» Selected excerpt:
______________________________
Jennifer Pahlka founded Code for America to enhance government services with technology and design expertise. She served as deputy chief technology officer under President Obama and has advised administrations at state and federal level. In her new book Recoding America, Jen examines why government is failing in the digital age. A conversation about policy, hierarchy, and how to move ahead.

Konstanze Frischen: In government culture, you write, implementation is seen as policy’s poor cousin. Why is that?

Jen Pahlka: It goes all the way back to the British Civil Service that divided their employees between the intellectuals making decisions and the mechanicals – the people who get stuff done. That division still holds today, even though in the metaphysical Silicon Valley, companies get started by programmers who in the social structure of D.C. would be at the bottom – an interesting reverse. But still – in government culture, it’s the ideas that matter, and how they actually get out into the world is the job of less important people. That divide is not helpful. In our complex, fast-moving world, the implementers need to be at the table when big ideas are being cooked up.
______________________________
» Dataset section:
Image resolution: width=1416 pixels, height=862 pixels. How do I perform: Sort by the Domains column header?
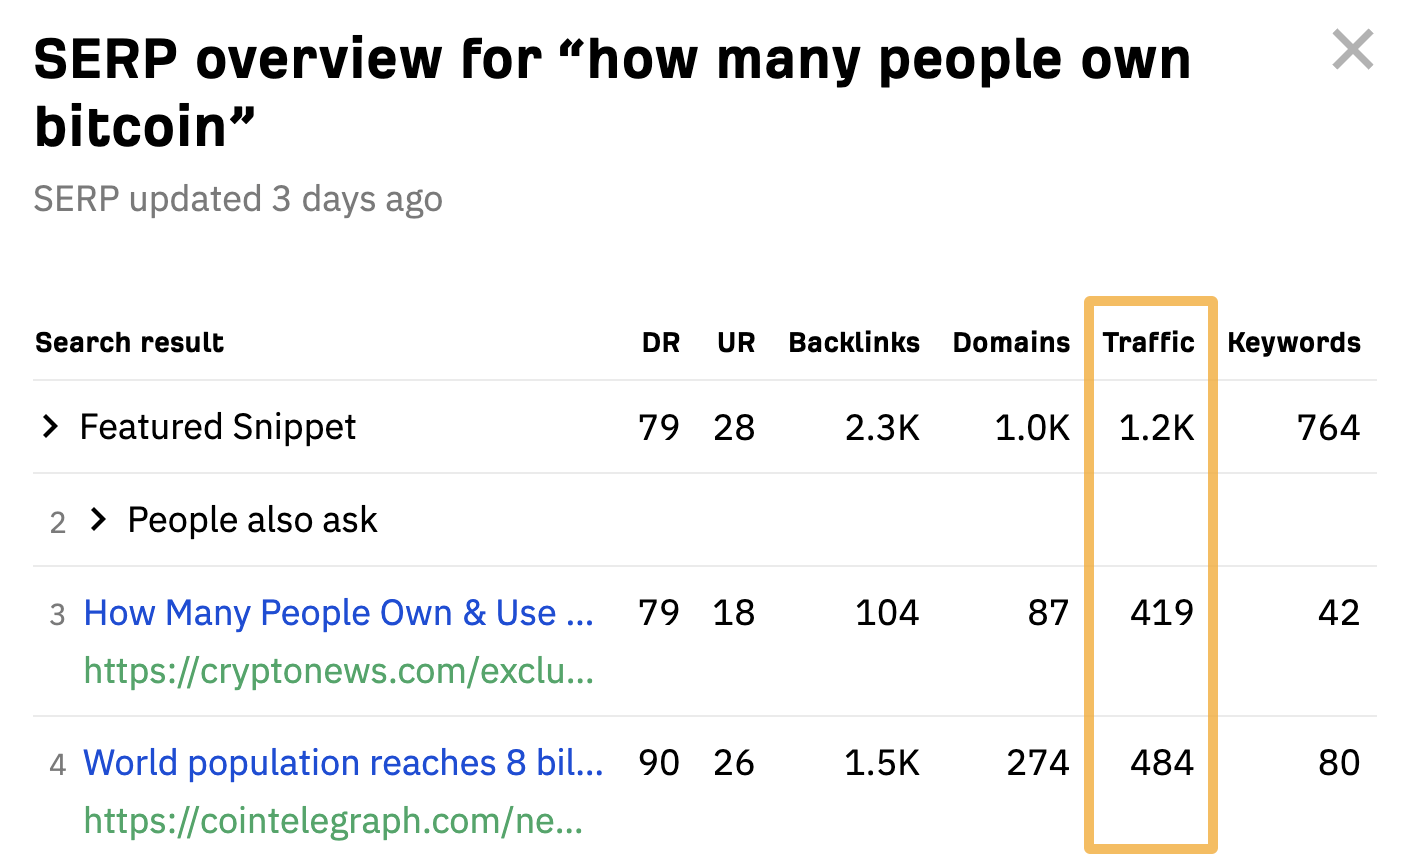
______________________________
» What this exercise asks:
a) Answer these questions about the interview with Jen Pahlka:
(i) What position did Pahlka hold under President Obama?
(ii) What is the title of her new book?
(iii) Into which two groups did the British Civil Service divide its employees?
b) Can you pick up the interview with Jen Pahlka on government technology right after its final sentence and keep it going?

» Exercise responses:
a)
(i) Deputy chief technology officer.
(ii) Recoding America.
(iii) The intellectuals, who made decisions, and the mechanicals, the people who get stuff done.

b)
Frischen: Especially because constituents experience policy in the form of implementation.

Pahlka: Exactly. Just look at our tax system. People in the highest levels of government, economists and analysts think about our tax code, but the average American has no idea about that complexity, they know that they’re supposed to file taxes every year and interact with the system and find it frustrating. We experience policy through delivery.

Frischen: And the delivery, if you allow me to summarize the many examples in your book with one informal word, often sucks – despite good intentions, and despite technology.

Pahlka: Yes. One good example I describe in the book is when the Centers for Medicare and Medicaid Services were trying to implement a law that’s going to pay doctors more for better quality care. A great intention, but many sole practitioners and doctors in small practices were a) already frustrated with their current interaction with Medicare, and b) the administrative jumps they’d have to go through to upgrade to the new system were so overwhelming that they were threatening to leave altogether, which would then degrade the quality of care. The entities who could easily take advantage of the new law were the big health care systems – because they’re better at complying with the paperwork. In other words, the way the law was to get implemented was instead of incentivizing everyone to provide better care ranking doctors by their ability to do administrative tasks.

Frischen: And the ability to comply with the administrative requirements highly correlates with money and power.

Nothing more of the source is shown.